Document passage:
Start of Block

Comprehensive analysis showing functional enrichment of Ψ-containing transcripts and Ψ enriched region.

a The bar plot illustrates the top 20 enriched KEGG pathways, ranked by p-value, derived from Ψ modified homologous genes identified in at least two strains. b The Gene Ontology analysis of Ψ-mRNA in exponential and stationary phases of P. aeruginosa. c Comparison of Ψ intensity patterns between strain-specific and homologous gene sets during two different growth phases. d Analysis of pseudouridylation density showing the number of Ψ sites occurring within 500nt windows centered on each modified position. e Ψ modification-enriched regions detected across bacterial strains. The x-axis represents positions on the bacterial chromosome. Dark red indicates highly modified Ψ sites, defined as positions where the Ψ fraction exceeds 50%.

Growth state-dependent dynamics of Ψ modification fraction.

a-c Paired visualization showing Ψ dynamics across growth phases, with a violin plot depicting the distribution of Ψ fractions in mRNAs during two distinct growth phases (left), and a corresponding heatmap displaying the specific Ψ modification sites dynamic detected across bacterial strains at these same growth phases (right). d The Ψ fraction distribution on mRNA in P. aeruginosa (left) and P. syringae (right) at two growth phases. e Violin plot quantifying the differential pseudouridylation intensity (exponential phase Ψ intensity minus stationary phase Ψ intensity) of specific genes at two growth phases. f Distribution plot illustrating the spatial relationship between Ψ modification sites and Hfq binding peak centres during two distinct growth phases. The violin plot reveals that the distribution of minimum distances between Ψ sites and Hfq binding centres varies with statistical significance (p-value = 0.0014) between growth phases, as determined by an F-test. g The scatter plot depicts the relationship between Ψ modification intensity and gene expression levels (log10(TPM)) under two distinct growth conditions.

End of Block

Material shown:
Start of Block

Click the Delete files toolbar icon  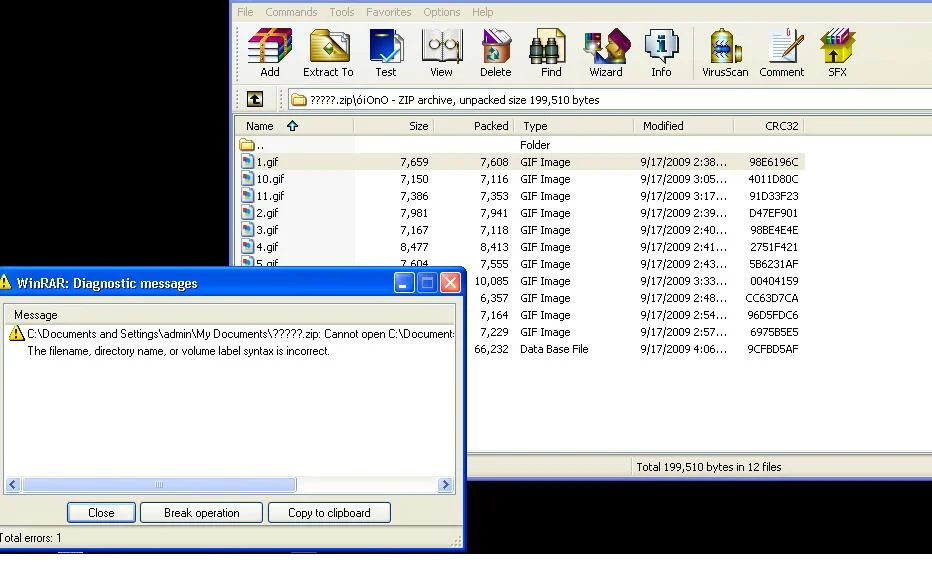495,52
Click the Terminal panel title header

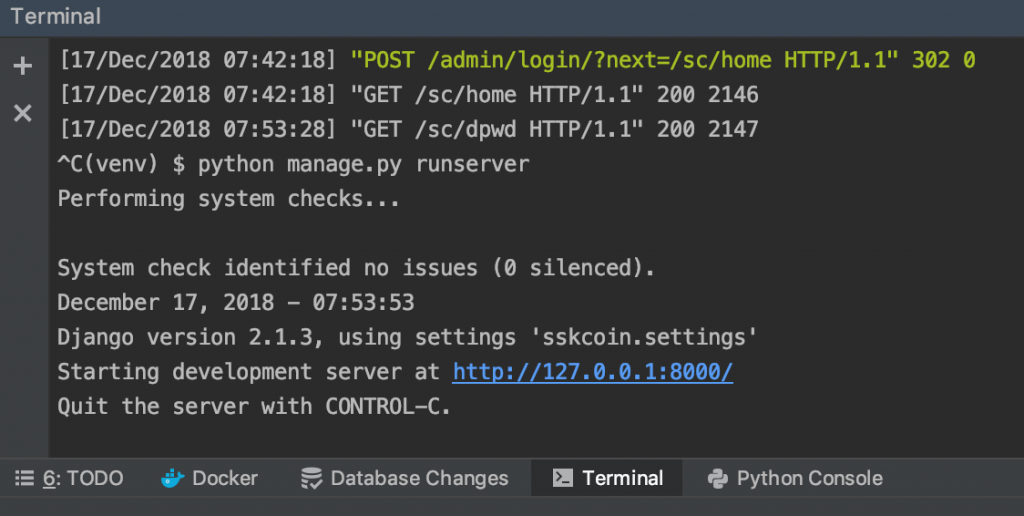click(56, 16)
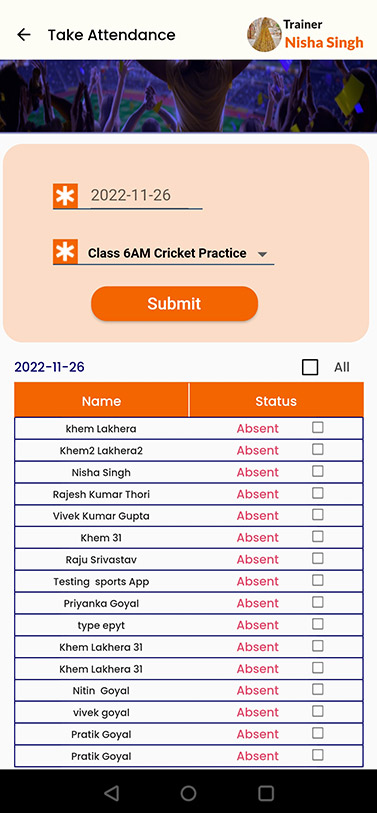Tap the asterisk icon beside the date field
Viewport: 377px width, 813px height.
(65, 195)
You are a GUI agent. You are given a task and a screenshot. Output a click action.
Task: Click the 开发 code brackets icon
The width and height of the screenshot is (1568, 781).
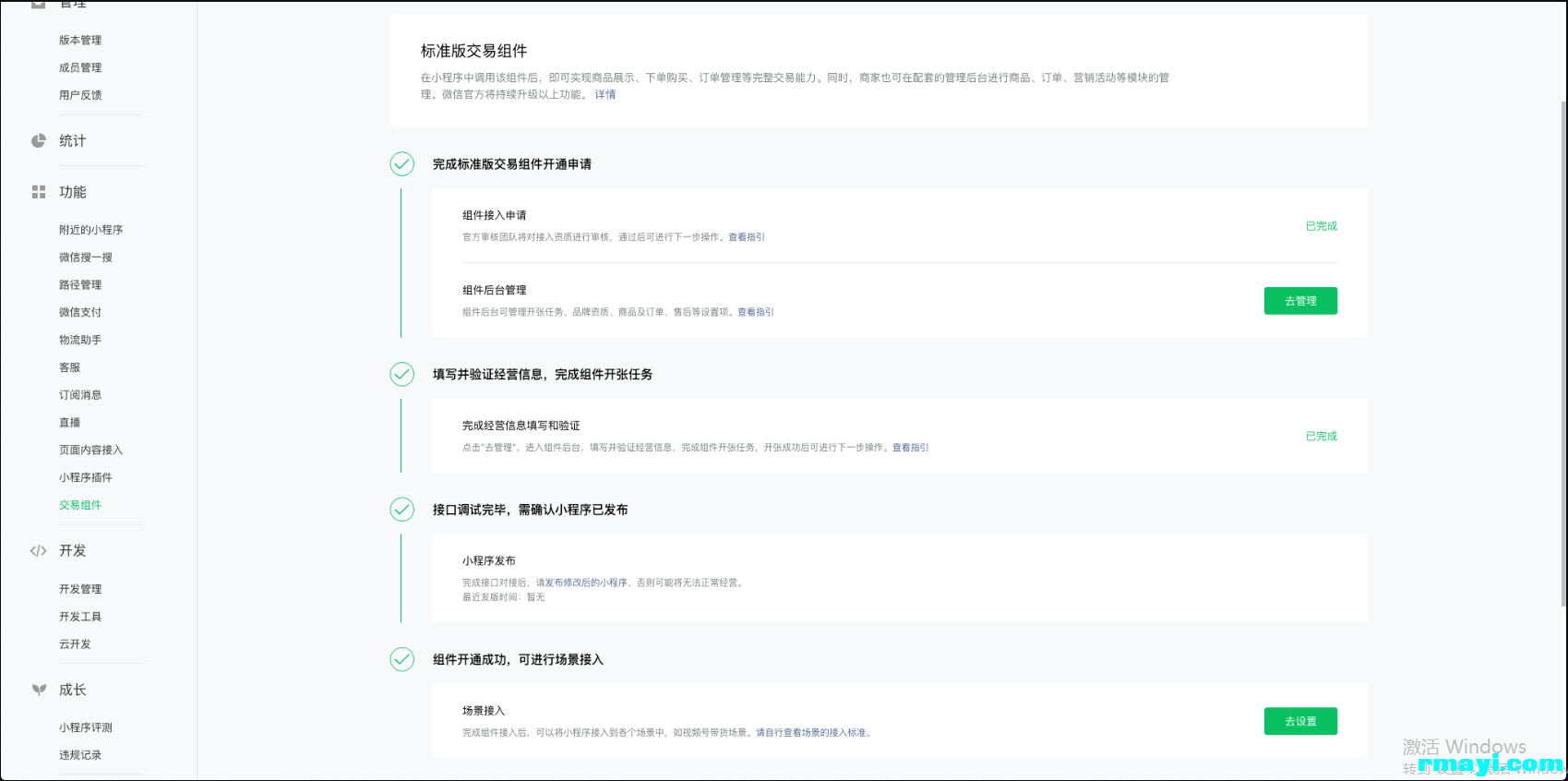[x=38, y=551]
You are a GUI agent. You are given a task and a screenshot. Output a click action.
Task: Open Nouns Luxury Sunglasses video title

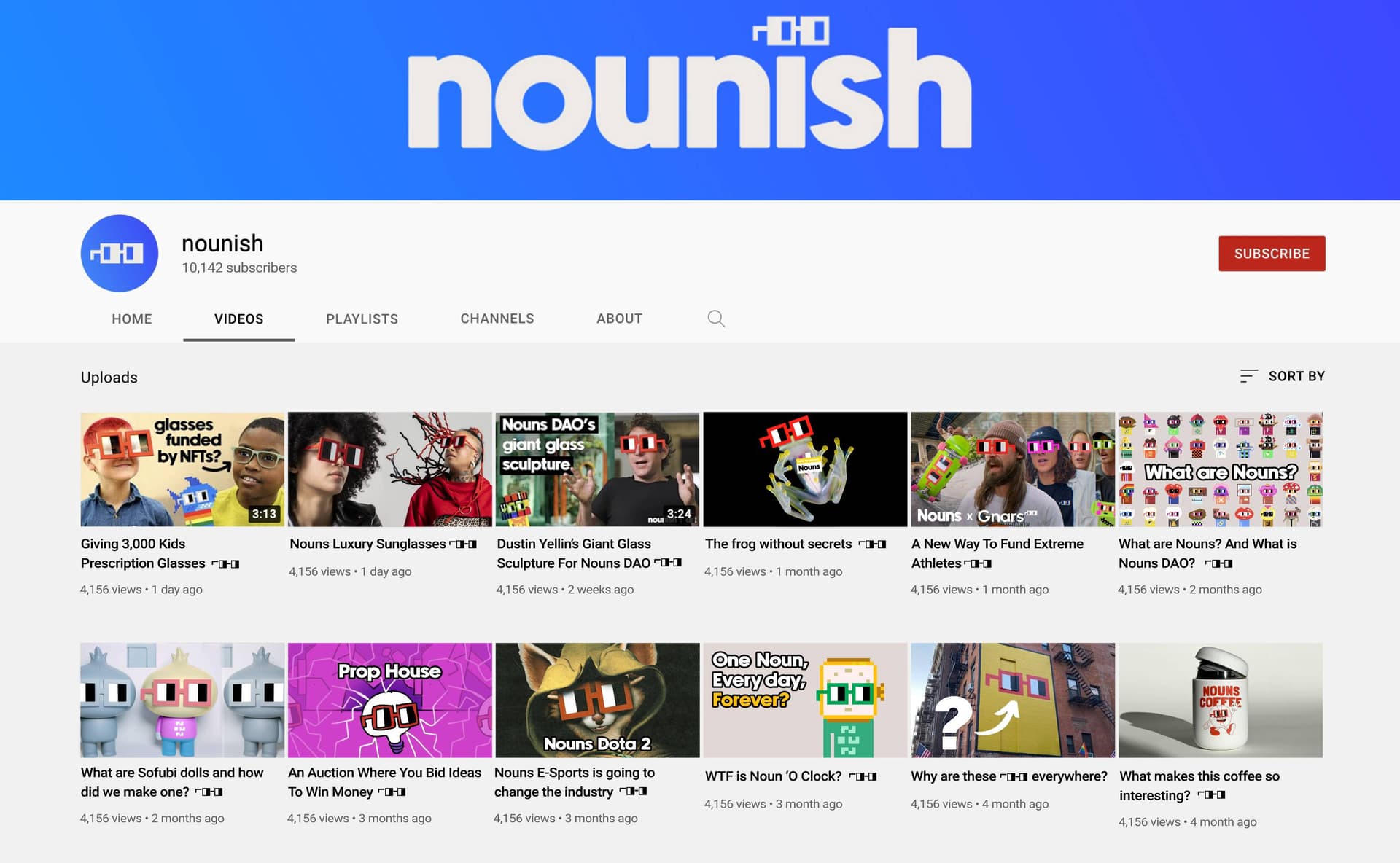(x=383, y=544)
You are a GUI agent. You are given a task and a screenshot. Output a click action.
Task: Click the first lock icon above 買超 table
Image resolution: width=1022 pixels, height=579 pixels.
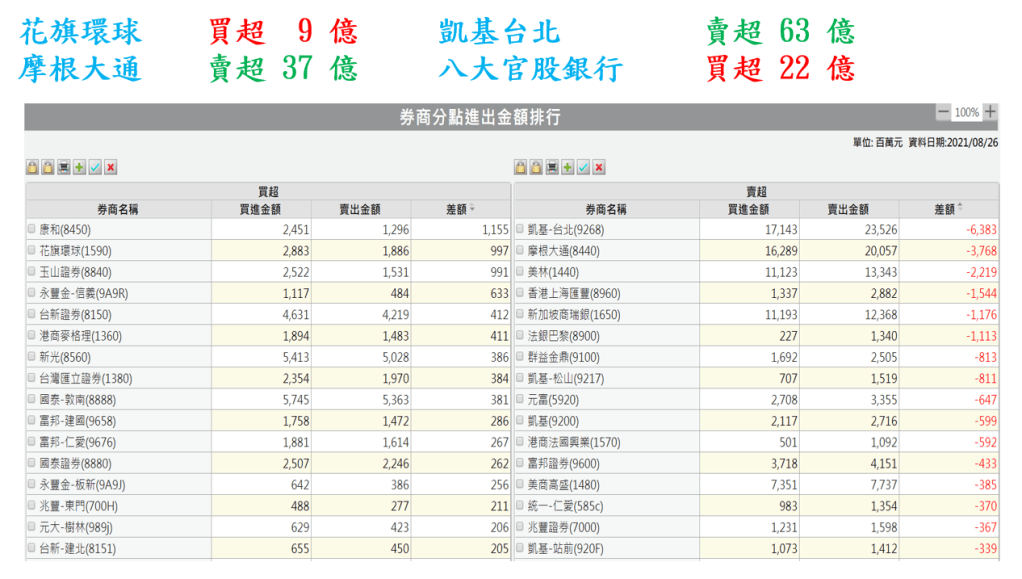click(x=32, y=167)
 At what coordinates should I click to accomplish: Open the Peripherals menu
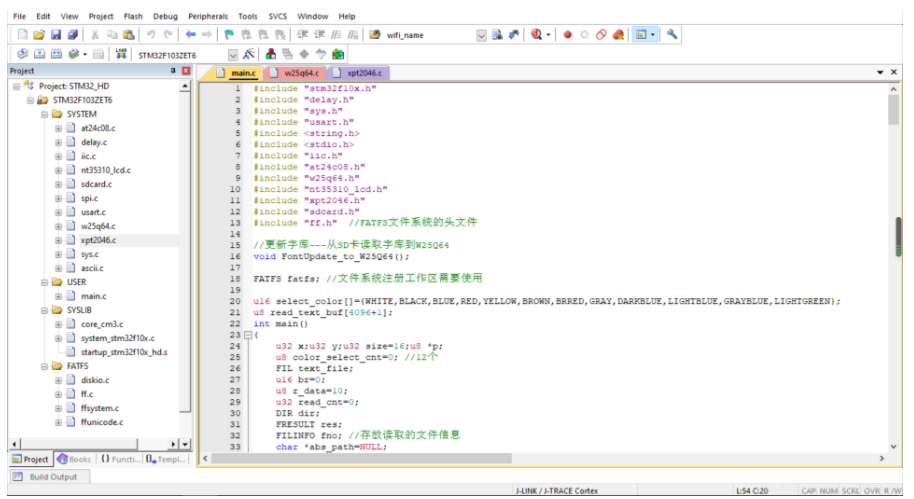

End of Block

What you need to do:
In the figure legends on Ψ modification, what Ψ fraction defines a highly modified site?

Task solution:
A Ψ fraction exceeding 50%.